E por um momento se permitiu imaginar sua vida sem ele.


Definitivamente ele não estaria morando com os Dursley. Teria um quarto muito melhor que aquele e o quarto ao lado seria ocupado por seus pais. Ele, talvez, estaria dormindo tranquilamente, imaginando como seria o retorno a Hogwarts, preocupado apenas com seus N.I.E.M.’s. Poderia orgulhar McGonagall e se tornar auror.


Mas, agora, nem em seu retorno a Hogwarts, ele poderia imaginar. Já havia decidido, e junto com Rony e Hermione, ele sairia em busca das Horcruxes restantes, deixando de lado seu último ano na Escola de Magia e Bruxaria de Hogwarts.


E para isso a primeira coisa de lado que deixaria seria a Casa dos Dursley.


Não que isso fosse difícil, afinal a Rua dos Alfeneiros nunca tinha sido seu lar. Até os 11 anos as melhores lembranças que tinha de lá eram o mau-humor constante de tio Válter, o descaso de tia Petúnia e as brigas com Duda. Aquilo não foi pra ele uma família de verdade.


Somente em seu 11º aniversário, num casebre isolado numa ilha, ele recebeu um presente de verdade: a (incrível) notícia de que era um bruxo e passaria a maior parte do ano estudando na mesma escola de magia que seus pais. E somente teria que voltar pra Surrey nas férias de verão.

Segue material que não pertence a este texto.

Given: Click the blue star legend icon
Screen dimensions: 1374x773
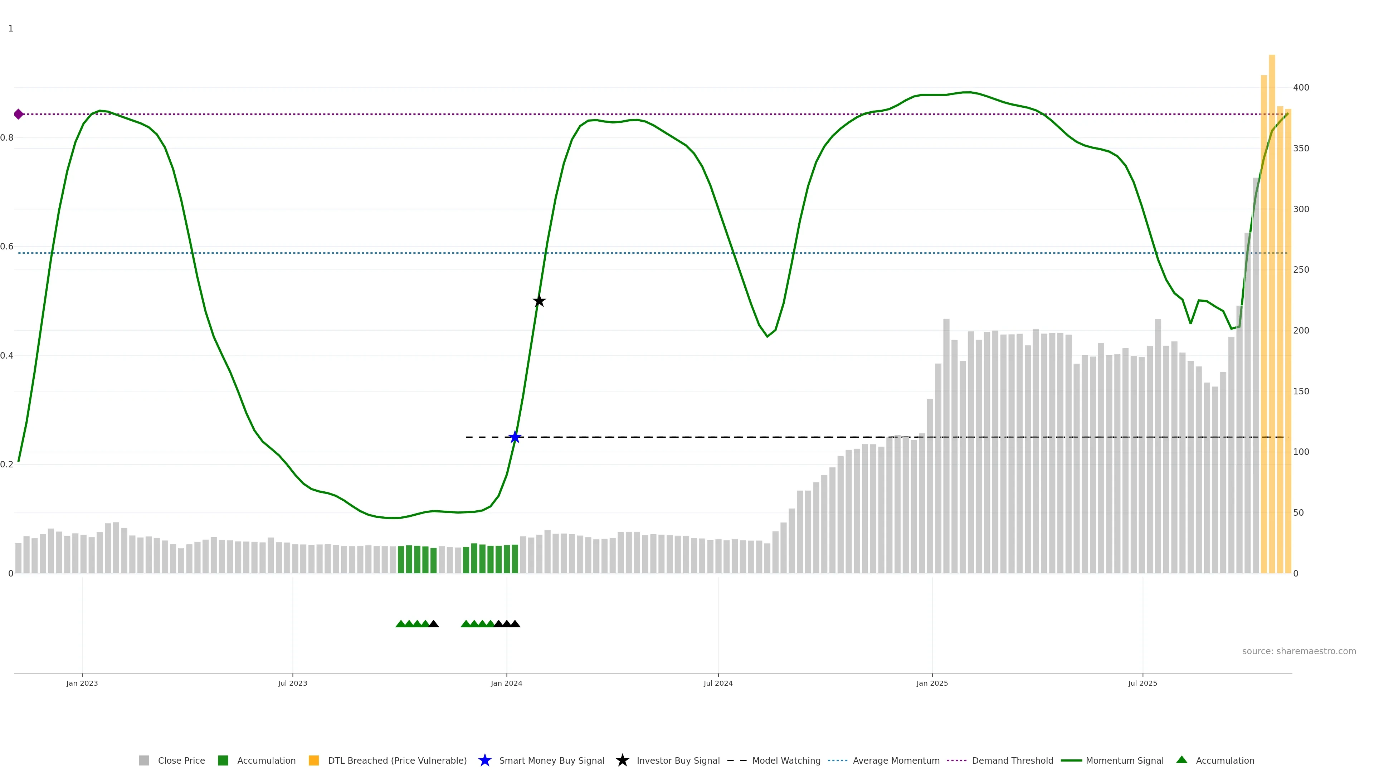Looking at the screenshot, I should pyautogui.click(x=484, y=760).
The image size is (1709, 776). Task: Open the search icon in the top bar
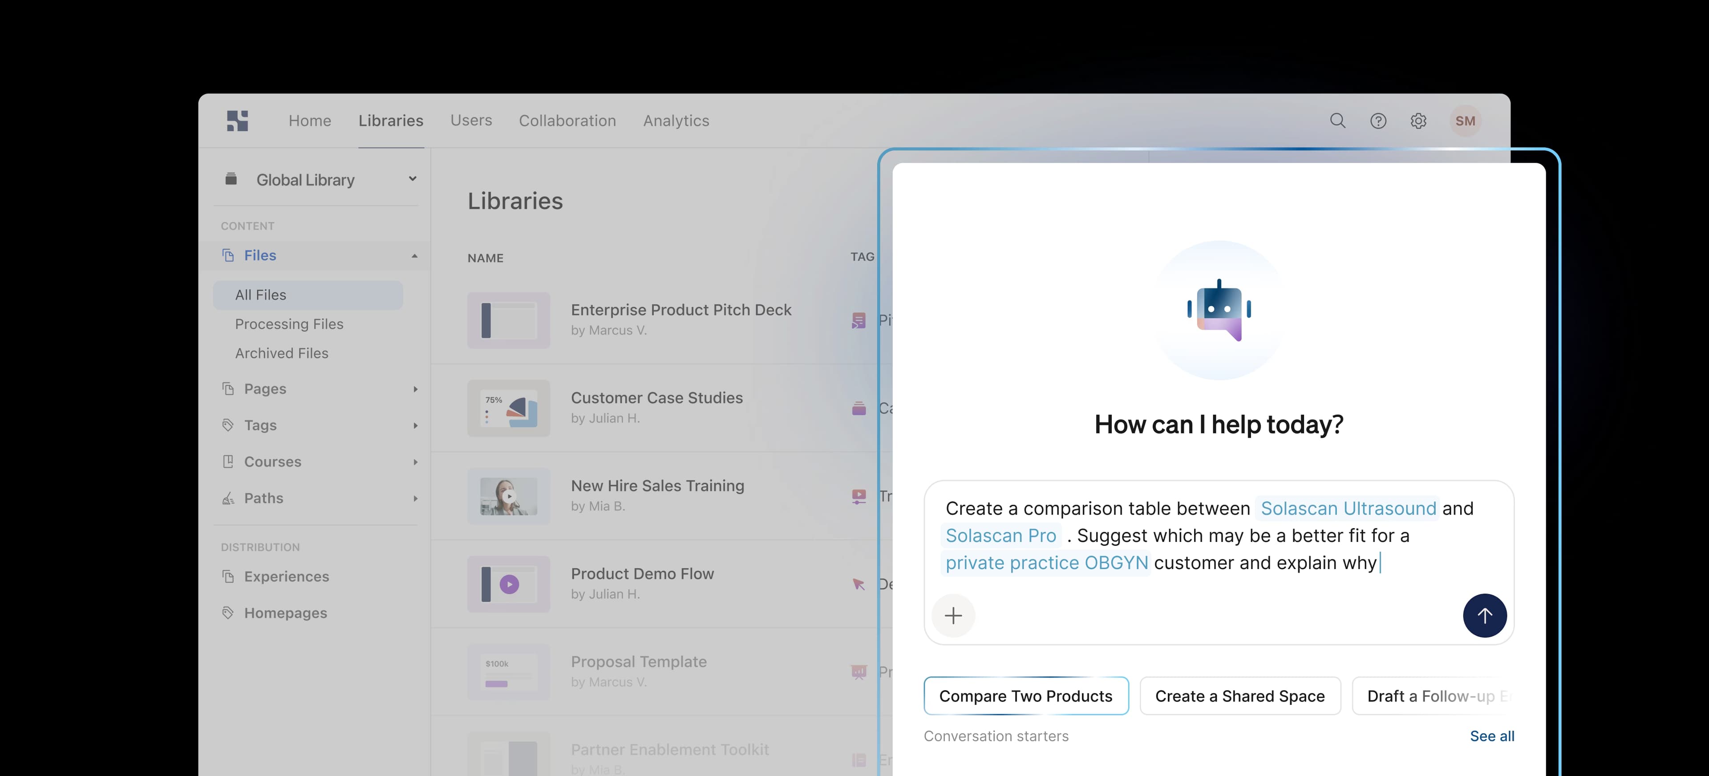coord(1337,121)
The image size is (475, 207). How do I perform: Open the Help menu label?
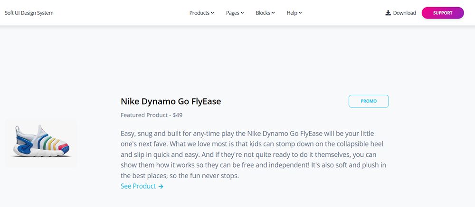(x=292, y=13)
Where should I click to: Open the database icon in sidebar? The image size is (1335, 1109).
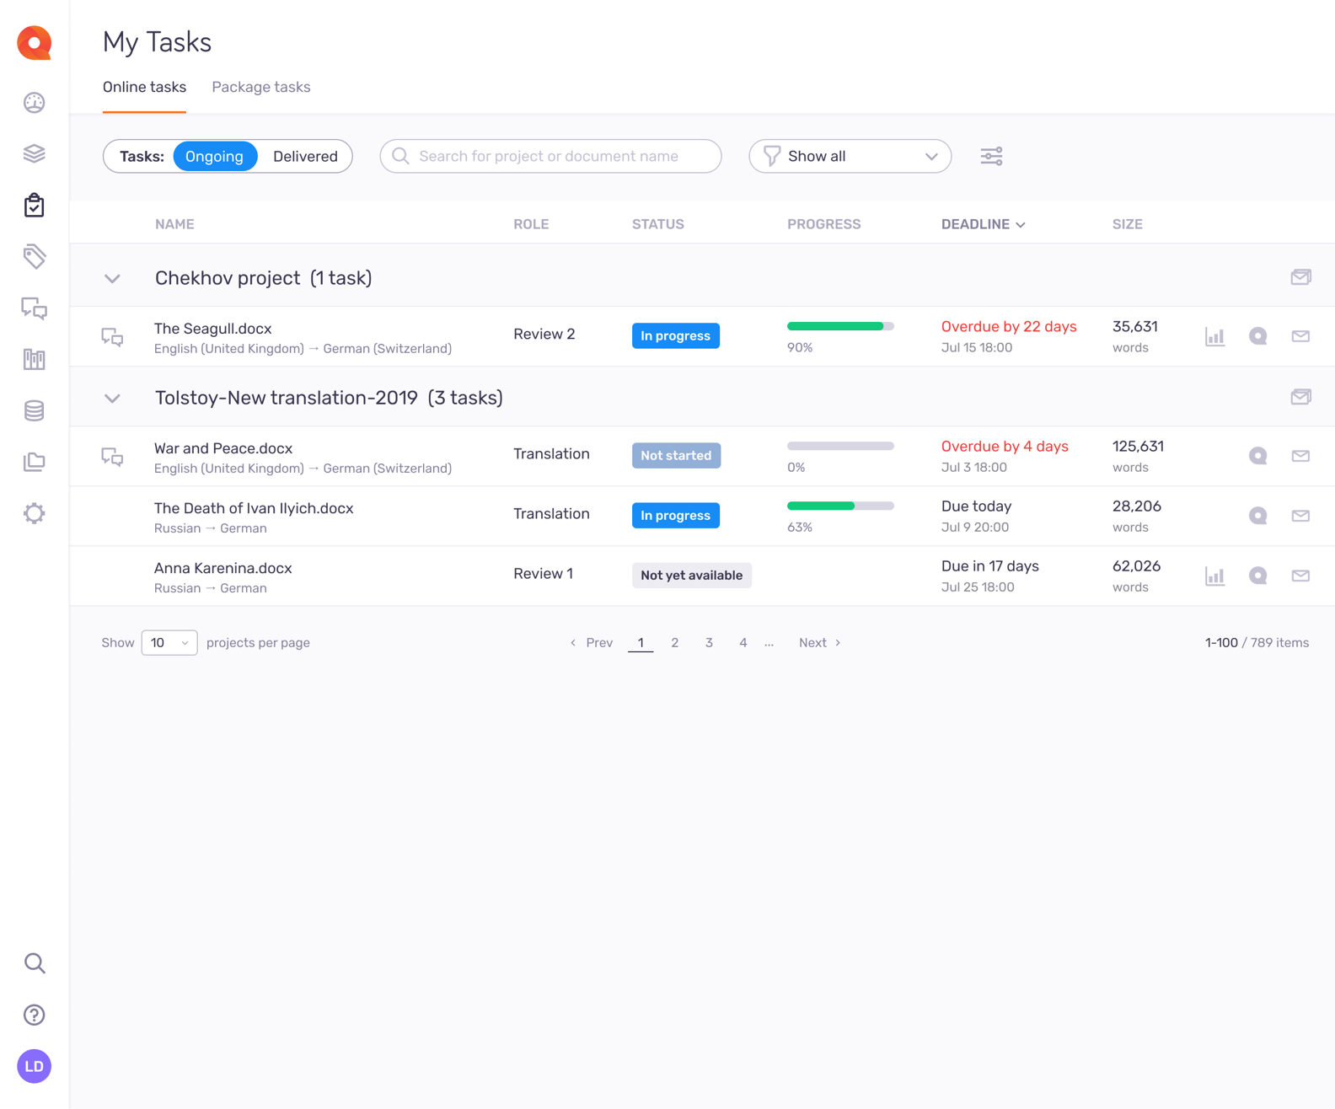34,411
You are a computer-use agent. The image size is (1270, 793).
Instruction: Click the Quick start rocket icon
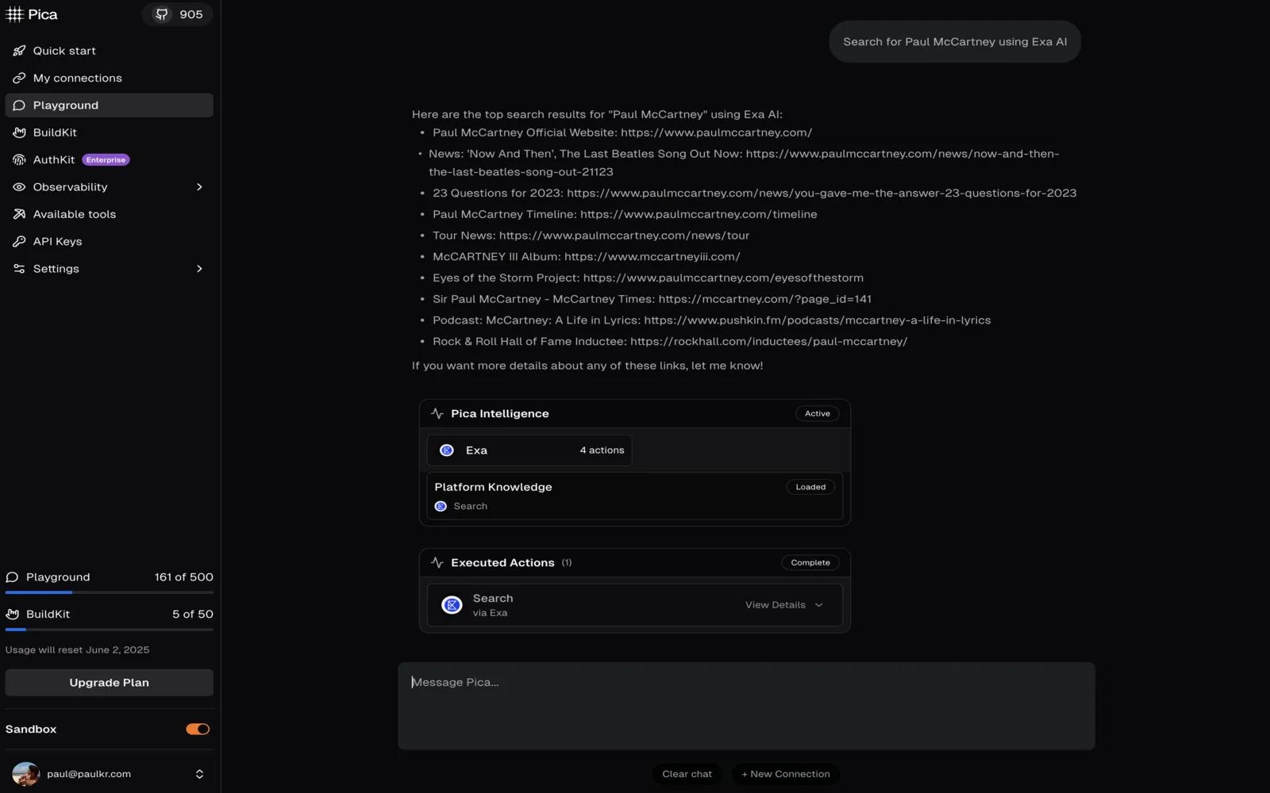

Mas apesar de tudo, os Dursley e mais especificamente, tia Petúnia eram o que restavam de laços sanguíneos com Lilían Potter. E era por isso que ele voltava todo verão e por isso que tinha que deixá-los em seu 17º verão.


Assim que atingisse a maioridade o feitiço protetor deixado por sua mãe terminaria e ele estaria vulnerável naquela casa. Além disso, seus tios e Duda poderiam ser atacados igualmente e sofreriam, apenas por terem uma pequena ligação com “o menino que sobreviveu”.  Por isso Harry os deixaria em risco continuando ali.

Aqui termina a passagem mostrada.